====== Information

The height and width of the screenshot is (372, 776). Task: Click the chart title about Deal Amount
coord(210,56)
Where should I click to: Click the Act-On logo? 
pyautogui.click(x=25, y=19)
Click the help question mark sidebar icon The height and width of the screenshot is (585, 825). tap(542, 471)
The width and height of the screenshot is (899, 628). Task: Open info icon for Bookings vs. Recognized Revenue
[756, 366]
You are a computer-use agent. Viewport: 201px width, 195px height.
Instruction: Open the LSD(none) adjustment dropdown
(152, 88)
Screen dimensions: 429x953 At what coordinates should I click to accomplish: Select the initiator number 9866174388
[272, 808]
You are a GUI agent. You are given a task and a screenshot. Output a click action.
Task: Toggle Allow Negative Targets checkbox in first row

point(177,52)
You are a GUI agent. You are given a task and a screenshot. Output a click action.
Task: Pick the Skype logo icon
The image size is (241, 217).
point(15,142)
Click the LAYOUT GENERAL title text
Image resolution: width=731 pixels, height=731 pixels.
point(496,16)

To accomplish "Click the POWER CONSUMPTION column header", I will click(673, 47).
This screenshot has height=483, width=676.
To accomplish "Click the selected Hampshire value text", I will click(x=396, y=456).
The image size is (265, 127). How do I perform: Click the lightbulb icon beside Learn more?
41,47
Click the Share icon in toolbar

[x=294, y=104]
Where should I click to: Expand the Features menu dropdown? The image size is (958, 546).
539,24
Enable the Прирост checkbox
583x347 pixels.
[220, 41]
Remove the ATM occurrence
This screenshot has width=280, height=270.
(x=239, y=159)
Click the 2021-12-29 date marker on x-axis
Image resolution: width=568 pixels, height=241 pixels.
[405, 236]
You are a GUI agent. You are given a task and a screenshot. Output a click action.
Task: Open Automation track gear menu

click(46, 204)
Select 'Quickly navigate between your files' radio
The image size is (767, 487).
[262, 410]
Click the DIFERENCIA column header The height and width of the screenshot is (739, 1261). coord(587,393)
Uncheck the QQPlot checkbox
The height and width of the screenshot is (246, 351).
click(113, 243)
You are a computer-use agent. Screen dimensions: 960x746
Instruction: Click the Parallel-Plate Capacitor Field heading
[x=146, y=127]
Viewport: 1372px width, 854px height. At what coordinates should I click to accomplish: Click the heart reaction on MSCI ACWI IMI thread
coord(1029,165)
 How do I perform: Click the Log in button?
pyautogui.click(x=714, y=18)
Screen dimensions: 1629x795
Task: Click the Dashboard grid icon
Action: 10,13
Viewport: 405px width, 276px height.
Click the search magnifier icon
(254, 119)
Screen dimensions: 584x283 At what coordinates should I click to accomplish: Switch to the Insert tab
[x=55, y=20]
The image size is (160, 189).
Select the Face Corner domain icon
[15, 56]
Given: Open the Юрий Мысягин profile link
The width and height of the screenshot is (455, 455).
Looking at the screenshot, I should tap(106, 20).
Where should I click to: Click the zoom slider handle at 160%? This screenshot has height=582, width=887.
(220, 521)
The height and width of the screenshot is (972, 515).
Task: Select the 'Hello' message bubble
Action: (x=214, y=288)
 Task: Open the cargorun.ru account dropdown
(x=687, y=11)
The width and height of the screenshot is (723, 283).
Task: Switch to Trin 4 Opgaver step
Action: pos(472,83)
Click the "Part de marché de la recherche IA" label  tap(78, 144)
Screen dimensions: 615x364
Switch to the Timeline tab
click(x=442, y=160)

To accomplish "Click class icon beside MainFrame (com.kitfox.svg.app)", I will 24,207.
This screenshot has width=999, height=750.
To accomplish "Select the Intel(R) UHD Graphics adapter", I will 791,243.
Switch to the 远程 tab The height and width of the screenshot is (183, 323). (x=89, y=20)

============

* [Exercise requirements] Find each line above that contains "computer", and copy those lines.

* [Solution for this problem]
You are a computer-use agent. Viewport: 201px width, 195px height.
You are a computer-use agent. Screen dimensions: 960x746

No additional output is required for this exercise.